After the expiration of the two-year term, Zupnik formed his own company – South Florida Paper Products – and conducted negotiations with Dade Paper & Bag Company as a potential supplier. All Florida subsequently alleged that Zupnik shared confidential information with Dade Paper in a meeting at a local restaurant. At an evidentiary hearing, the only evidence that All Florida offered of such a disclosure was testimony from a private investigator that: (1) Zupnik appeared to give Dade Paper operations manager William Baltzell a folder; and (2) Zupnik and Baltzell had All Florida invoices at the table..

The trial court enforced the non-compete provision and also found that Zupnik had shared trade secrets and confidential information with Dade Paper. The Third Circuit Court of Appeals reversed, holding that the non-compete and non-disclosure restrictions expired at the end of the two-year term. The expiration of the two-year term did not constitute a "termination" to trigger the post-employment restrictions. The Court of Appeals also overturned the trial court’s finding that Zupnik and Dade Paper misappropriated trade secrets and confidential information. The Court of Appeals held that All Florida did not show that its invoices and pricing information were confidential or that defendants misappropriated pricing information.

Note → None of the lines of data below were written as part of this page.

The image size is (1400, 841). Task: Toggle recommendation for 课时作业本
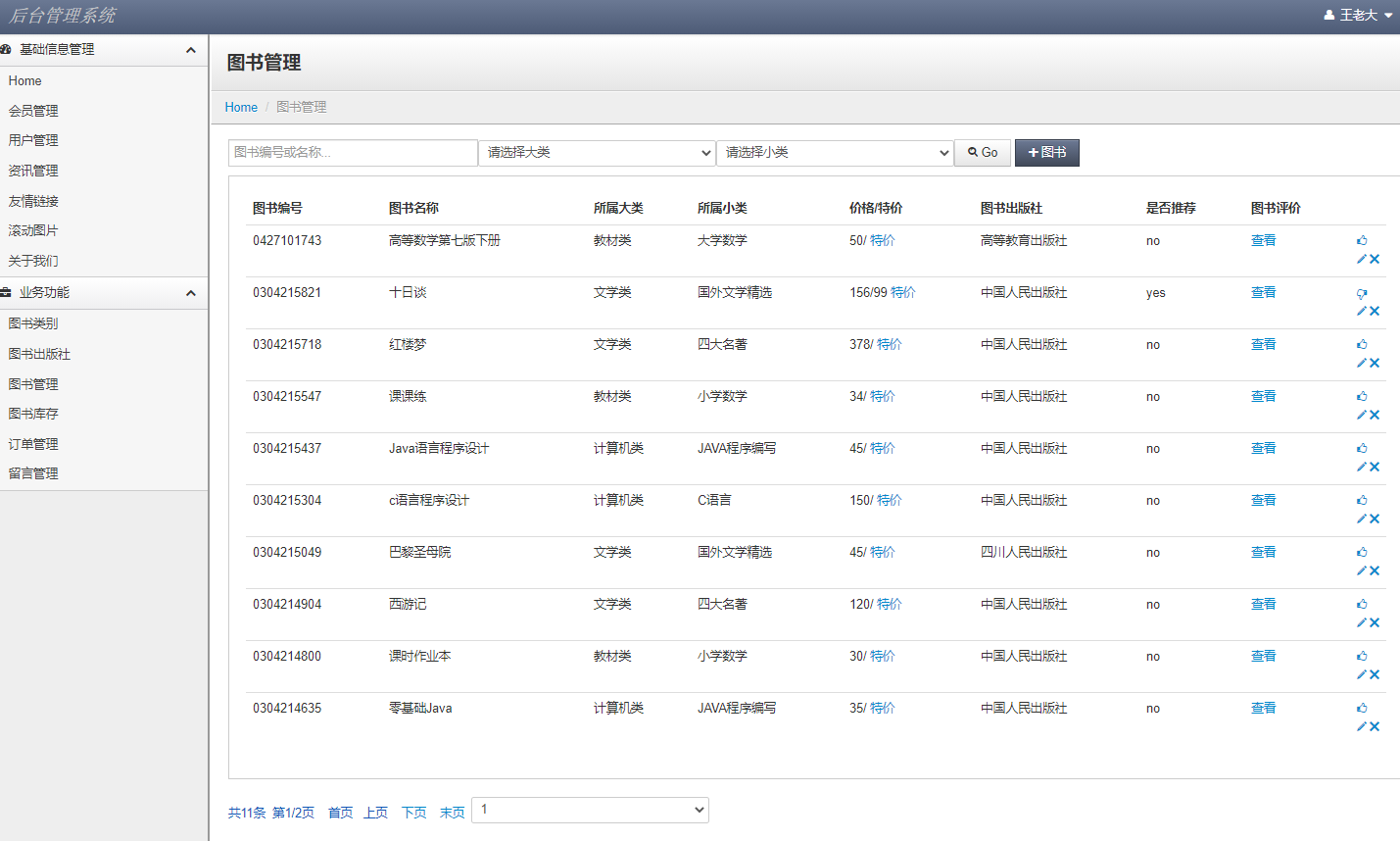point(1362,656)
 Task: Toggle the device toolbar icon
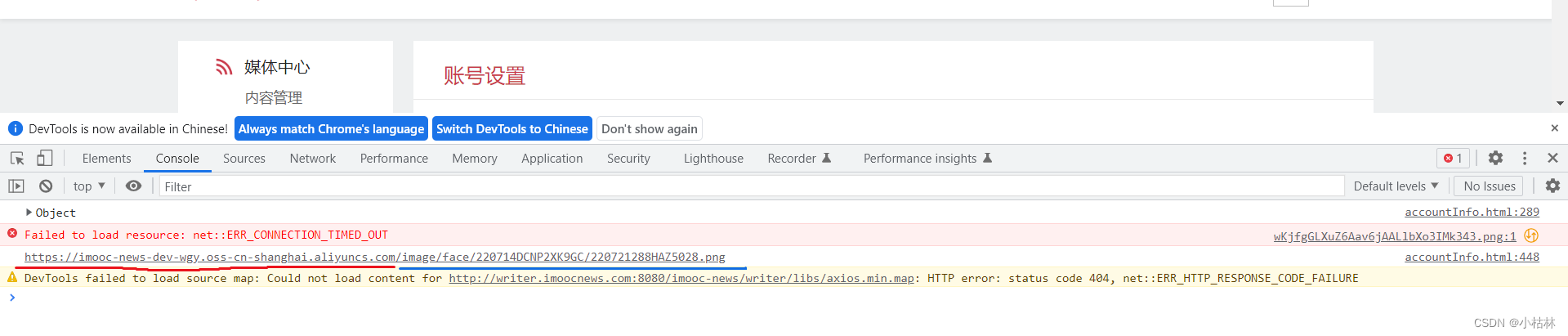[45, 159]
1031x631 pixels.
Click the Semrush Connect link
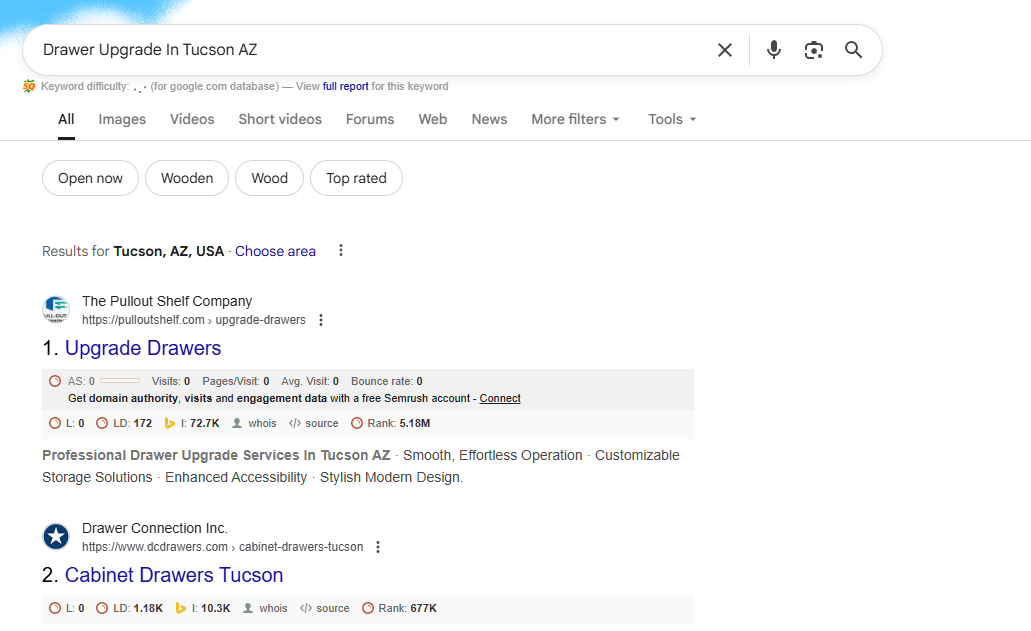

Prohibition on attorney non-competition agreements protects clients, not attorneys

Massachusetts Rule of Professional Conduct 5.6 prohibits non-competition agreements for attorneys, and provides in part: “A lawyer shall not participate in offering or making . . . a partnership or employment agreement that restricts the right of a lawyer to practice after termination of the relationship, except an agreement concerning benefits upon retirement. . . .” The Massachusetts Supreme Judicial Court recently held that a law partnership agreement imposing financial consequences on all partners voluntarily withdrawing from the partnership, whether they compete with their prior firm or not, does not violate this rule.

In the case of Pierce & others v. Morrison Mahoney, LLP, the Supreme Judicial Court evaluated claims of former Morrison Mahoney partners that their partnership agreement’s amended separation clause violated Rule 5.6 because it provided that partners voluntarily leaving the partnership forfeited certain financial benefits if they departed before having served for 20 years as a partner or after having attained the age of sixty. Originally, the clause had restricted the financial benefits to partners who did not compete with the firm, but the Supreme Judicial Court held in a prior case concerning the same law firm that such a non-competitive restriction was against the public policy in favor of allowing clients to retain an attorney of their choosing and thus violated Rule 5.6. The firm revised the clause in response to the prior case.

Despite this revision, several partners who had left the firm challenged it as violating Rule 5.6, in that it worked a de facto constraint on competition. The Supreme Judicial Court, however, rejected that argument, noting that the revised policy did not provide any disincentive in taking a particular client. That the law firm had created an appropriate incentive for its partners to stay with the firm until they turned 60 or had been partners for 20 years did not violate public policy, according to the Supreme Judicial Court, and it rejected the claims of the former partners.

This case demonstrates that although attorney non-competition agreements remain against public policy, the purpose of that policy is to promote unfettered client access to attorneys, not, as the Supreme Judicial Court put it, to “protect lawyer mobility.” Law firms employing similar restrictions should take care that they are applied across the board to all partners leaving the firm, not just ones that compete with it. In that manner, incentive programs like the one employed by Morrison Mahoney will survive judicial scrutiny, at least in Massachusetts.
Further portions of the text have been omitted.